[Chroniques de mitard publiées du 7 au 11 septembre 2012]
Le retour aux sources de la plume
Me revoilà revenant au lieu de ma révélation aux toilettes de la République « le mitard » lieu sans vie sans âme où même le temps ne va plus où la patience est une vertu le seul moyen de sortir intact intellectuellement portes blindées plus portes grillagées t’ouvrent sur un paysage immobile en fer tables et chaises soudées au sol un silence assourdissant une radio pour te tenir compagnie qu’ils pensent être leur parade contre les suicides c’est là que je fais mon entrée mes réflexes d’autrefois me poussent à faire quelques pompes pour prendre mes marques me familiariser avec mon cimetière, ma nouvelle tombe que je vais habiter pendant quatorze jours. Ils en ont décidé ainsi dans leur parodie de jugement sans même un avocat pour plaider ma maigre cause pour le coup j’étais bel et bien coupable de rester libre dans ma tête physiquement ils venaient de m’enterrer un étage plus bas la prison dans la prison anesthésie totale face à cet univers carcéral.
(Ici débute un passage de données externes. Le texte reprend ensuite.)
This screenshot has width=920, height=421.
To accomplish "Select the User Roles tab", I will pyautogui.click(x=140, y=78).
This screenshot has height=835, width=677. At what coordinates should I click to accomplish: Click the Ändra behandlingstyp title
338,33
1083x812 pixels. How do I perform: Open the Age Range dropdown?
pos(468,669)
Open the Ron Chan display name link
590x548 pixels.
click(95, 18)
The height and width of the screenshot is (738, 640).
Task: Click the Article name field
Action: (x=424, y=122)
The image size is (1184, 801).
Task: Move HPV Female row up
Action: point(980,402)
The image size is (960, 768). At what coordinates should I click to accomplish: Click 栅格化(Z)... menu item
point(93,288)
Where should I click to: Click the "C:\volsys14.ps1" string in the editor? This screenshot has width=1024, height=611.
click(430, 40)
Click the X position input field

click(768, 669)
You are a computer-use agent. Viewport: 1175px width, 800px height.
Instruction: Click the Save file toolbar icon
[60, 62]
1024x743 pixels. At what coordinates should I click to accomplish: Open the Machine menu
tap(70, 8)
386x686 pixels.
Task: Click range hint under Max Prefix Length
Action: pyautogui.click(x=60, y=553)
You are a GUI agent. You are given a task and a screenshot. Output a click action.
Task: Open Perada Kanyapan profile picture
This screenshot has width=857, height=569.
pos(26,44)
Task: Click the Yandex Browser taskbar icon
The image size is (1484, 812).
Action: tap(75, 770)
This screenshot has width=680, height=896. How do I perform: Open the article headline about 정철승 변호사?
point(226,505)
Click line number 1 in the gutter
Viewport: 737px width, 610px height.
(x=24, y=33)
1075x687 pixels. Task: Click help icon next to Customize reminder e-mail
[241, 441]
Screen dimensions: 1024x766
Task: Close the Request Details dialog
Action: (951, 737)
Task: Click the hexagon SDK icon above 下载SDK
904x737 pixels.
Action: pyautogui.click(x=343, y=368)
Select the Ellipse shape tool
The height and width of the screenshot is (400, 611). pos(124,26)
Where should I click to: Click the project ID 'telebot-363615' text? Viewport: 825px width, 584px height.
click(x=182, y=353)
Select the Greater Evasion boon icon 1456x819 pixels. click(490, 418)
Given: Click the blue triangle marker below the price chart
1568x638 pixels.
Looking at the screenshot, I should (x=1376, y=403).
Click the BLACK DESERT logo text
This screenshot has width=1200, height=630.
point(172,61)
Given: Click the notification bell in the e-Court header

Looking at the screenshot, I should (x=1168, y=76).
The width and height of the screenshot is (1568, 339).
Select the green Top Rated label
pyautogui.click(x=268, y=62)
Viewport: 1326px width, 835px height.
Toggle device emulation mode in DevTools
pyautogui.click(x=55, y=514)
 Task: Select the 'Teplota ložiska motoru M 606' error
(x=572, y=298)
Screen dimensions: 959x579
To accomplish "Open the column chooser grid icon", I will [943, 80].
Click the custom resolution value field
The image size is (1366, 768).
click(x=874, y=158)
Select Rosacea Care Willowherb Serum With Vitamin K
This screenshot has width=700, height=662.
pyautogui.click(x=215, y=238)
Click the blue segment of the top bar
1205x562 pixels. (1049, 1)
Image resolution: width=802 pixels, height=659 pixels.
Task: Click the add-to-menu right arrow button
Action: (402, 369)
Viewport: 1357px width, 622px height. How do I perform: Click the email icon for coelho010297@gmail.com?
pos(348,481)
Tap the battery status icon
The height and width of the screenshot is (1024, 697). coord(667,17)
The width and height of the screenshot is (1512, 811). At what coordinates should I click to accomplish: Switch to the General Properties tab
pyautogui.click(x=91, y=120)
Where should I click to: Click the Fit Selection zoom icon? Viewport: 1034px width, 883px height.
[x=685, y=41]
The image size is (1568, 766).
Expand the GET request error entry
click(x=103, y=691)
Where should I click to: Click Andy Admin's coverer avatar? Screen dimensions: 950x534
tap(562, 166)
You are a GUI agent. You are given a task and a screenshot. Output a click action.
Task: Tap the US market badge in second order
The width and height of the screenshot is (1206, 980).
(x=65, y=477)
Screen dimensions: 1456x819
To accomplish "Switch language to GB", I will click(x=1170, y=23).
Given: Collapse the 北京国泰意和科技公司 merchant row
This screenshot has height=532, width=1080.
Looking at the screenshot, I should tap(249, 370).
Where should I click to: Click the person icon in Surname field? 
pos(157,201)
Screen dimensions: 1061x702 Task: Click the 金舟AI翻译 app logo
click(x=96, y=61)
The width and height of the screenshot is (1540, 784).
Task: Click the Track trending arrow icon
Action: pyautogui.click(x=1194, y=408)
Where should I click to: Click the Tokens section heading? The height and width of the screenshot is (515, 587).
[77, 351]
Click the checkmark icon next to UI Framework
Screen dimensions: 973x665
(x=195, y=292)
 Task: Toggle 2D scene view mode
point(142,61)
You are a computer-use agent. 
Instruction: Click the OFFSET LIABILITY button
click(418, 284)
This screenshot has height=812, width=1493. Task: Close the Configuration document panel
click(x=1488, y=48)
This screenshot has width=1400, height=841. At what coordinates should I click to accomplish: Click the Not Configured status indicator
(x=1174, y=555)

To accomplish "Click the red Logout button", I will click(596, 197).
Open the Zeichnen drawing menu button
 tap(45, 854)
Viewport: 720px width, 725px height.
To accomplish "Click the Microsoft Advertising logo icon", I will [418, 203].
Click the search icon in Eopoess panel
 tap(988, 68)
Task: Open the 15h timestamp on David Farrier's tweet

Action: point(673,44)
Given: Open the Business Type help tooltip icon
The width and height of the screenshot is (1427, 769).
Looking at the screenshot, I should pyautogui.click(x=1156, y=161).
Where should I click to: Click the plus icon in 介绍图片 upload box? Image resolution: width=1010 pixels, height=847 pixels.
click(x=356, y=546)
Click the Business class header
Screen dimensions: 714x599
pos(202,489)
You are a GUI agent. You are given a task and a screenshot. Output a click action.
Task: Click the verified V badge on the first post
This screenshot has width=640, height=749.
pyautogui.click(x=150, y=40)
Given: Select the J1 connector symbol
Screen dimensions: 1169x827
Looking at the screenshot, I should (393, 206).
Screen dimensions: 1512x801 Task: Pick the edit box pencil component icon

Seul face à toi-même tu ne peux plus te défiler les mitards se suivent et se ressemblent pas chaque prison a sa specificité selon où il est situé dans l’établissement à Bois-d’Arcy par exemple il est au quatrième étage au-dessus des cellules de détenus tu as donc juste à faire descendre un yoyo (drap coupé de façon que ça fasse une corde) pour que d’autres détenus t’accrochent à manger je passe mon temps à lire à écrire. Tous mes faits et gestes sont calculés calés dans le temps ménage sport écriture lecture sont magistralement placés à des heures précises rien n’est laissé au hasard pendant quatorze jours je deviens un automate un robot programmé pour rester vivant même au sous-sol dans les poubelles de la République je dis pas que ça a été du gâteau avoir les menottes aux poignets ce n’est jamais agréable.